Yet many planning tools that improved safety also embedded harm. Zoning, in particular, became—as Simon Fraser University’s Andy Yan puts it—“a bludgeon of colonialism.” It formalized exclusion. It segmented cities by class and race. It reinforced patterns of segregation and normalized the stilted, compartmentalized, single-use landscapes that came to dominate North America.

Jane Jacobs would later argue that this fragmentation stripped away the complexity and diversity that make cities thrive—the “small, the various and the personal.” So let’s say yes to safety and ‘messiness,’ and no to exclusion and monotony. How can we do that?

Defining the Just City

A just city is one where:

  • Affordable housing exists for every income bracket.

  • Public spaces are vibrant, safe, and welcoming to all cultures and ages.

  • Transit connects rather than divides.

  • Parks and plazas are accessible, loved, and shared.

  • People see themselves reflected in the city’s design, leadership, and public life.

Justice is tactile. It shows up in who feels welcome in a plaza. Who can afford to stay in a neighbourhood. Who gets to breathe clean air. Who has access to nature and to possibility.

What We Can Do Now

Building more equitable cities doesn’t require heroics. It requires attention and participation.

  • Show up to public hearings.

  • Ask who benefits—and who is left out.

  • Advocate for more housing, not less.

  • Support mixed-income neighbourhoods.

  • Champion public spaces that welcome difference, not just comfort.

  • Question narratives that equate “safety” with homogeneity or tidiness.

  • Talk to your neighbours, even the ones outside your bubble.

Cities evolve in the direction of the people who show up for them.

Most importantly, expand your sense of neighbourhood. Connect with the people who share your bus stop, your sidewalk, your local park bench. 

Community thrives at the scale of everyday encounters.

The Work of Giving Cities The Shape of Justice

Urban planning is, above all, an invitation. It asks all of us to participate in shaping the future of our neighbourhoods and cities—their stories, their possibilities, their collective destiny.

We each have a role in giving cities the shape of justice. And the work is not abstract. It starts right outside our doors, in the places where we meet one another, challenge one another, and choose—again and again—to build something better together.

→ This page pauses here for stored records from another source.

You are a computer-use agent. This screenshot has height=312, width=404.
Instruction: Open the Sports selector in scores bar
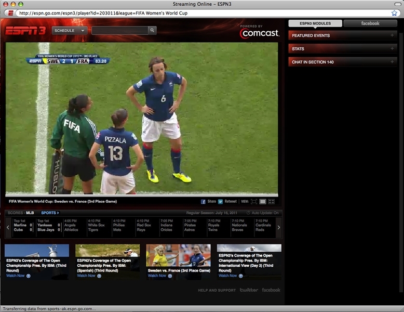click(x=50, y=213)
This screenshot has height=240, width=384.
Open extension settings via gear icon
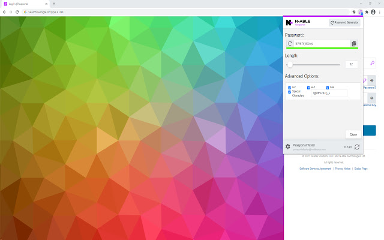coord(288,146)
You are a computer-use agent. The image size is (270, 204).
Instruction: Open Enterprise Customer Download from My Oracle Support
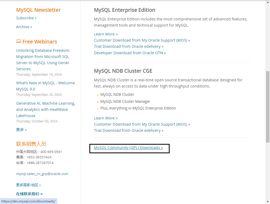click(142, 40)
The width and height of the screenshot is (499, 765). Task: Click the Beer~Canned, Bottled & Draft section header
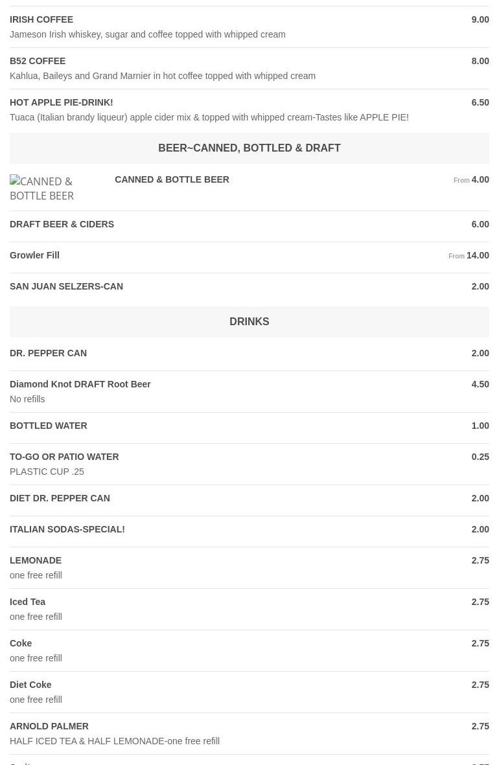coord(249,148)
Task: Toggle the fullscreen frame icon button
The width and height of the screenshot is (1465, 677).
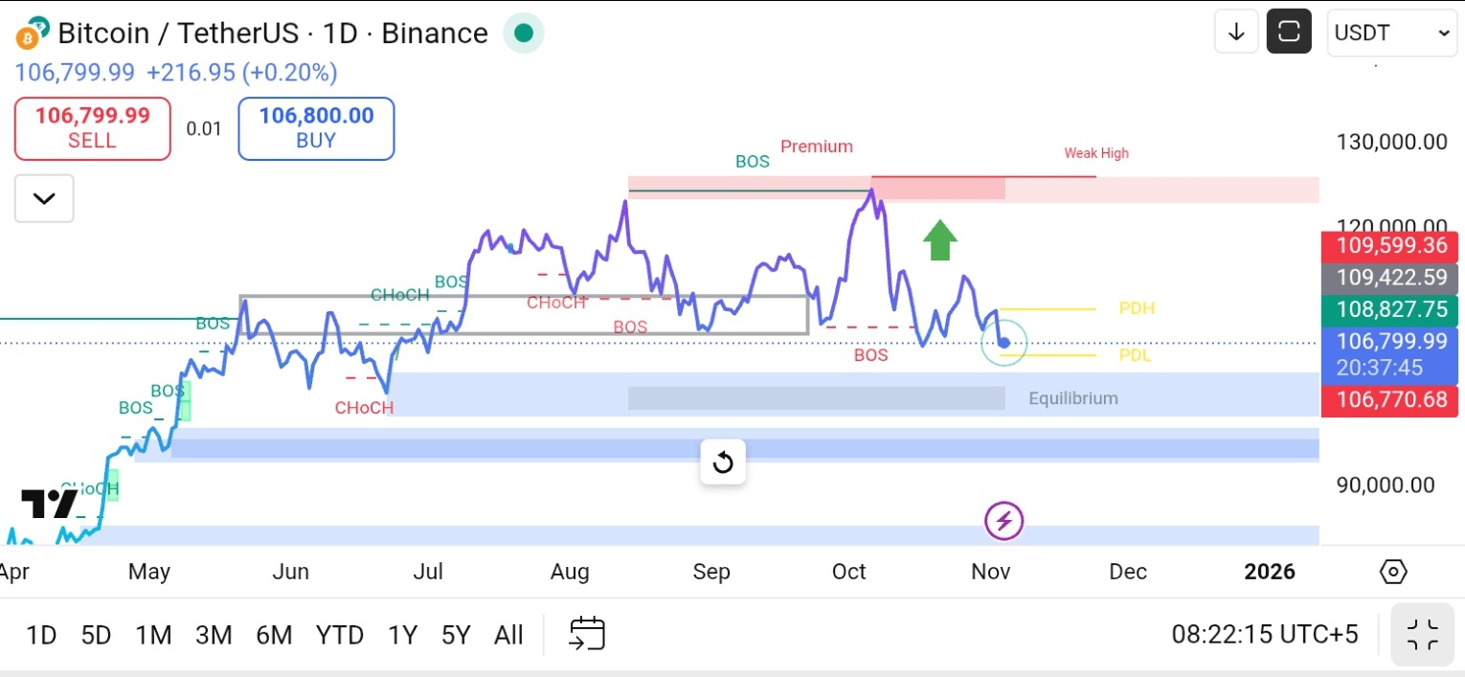Action: click(1289, 33)
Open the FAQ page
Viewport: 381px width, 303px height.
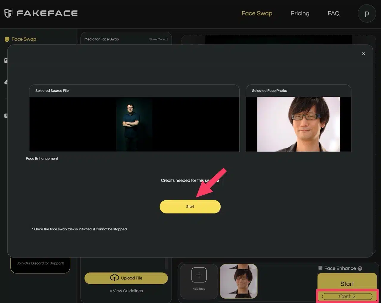tap(333, 13)
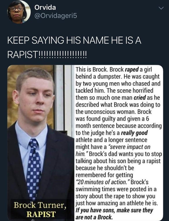Open the tweet options chevron menu
169x221 pixels.
click(x=161, y=8)
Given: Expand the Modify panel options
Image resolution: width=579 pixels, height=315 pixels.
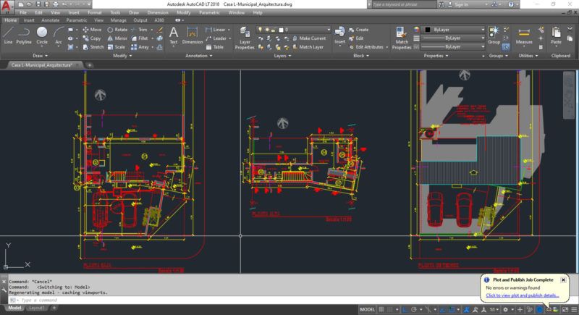Looking at the screenshot, I should (120, 55).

City planners have long been dreamers. Some of us are visionaries; some are zealots (and I say that as a compliment); some are nose-to-the-site-plan reformers trying to save lives and to make the world a better place. But all of us, in our own way, are trying to answer the same question:


What should a city be?

Emilie K. Adin

Hello, I'm Emilie K Adin.

President of the Planning Institute of British Columbia, Adjunct Professor at the UBC School of Community and Regional Planning, I have a passion for leading sustainable, innovative, and award-winning planning projects. Feel the same way? I'm currently accepting speaking engagements, and working as a consultant.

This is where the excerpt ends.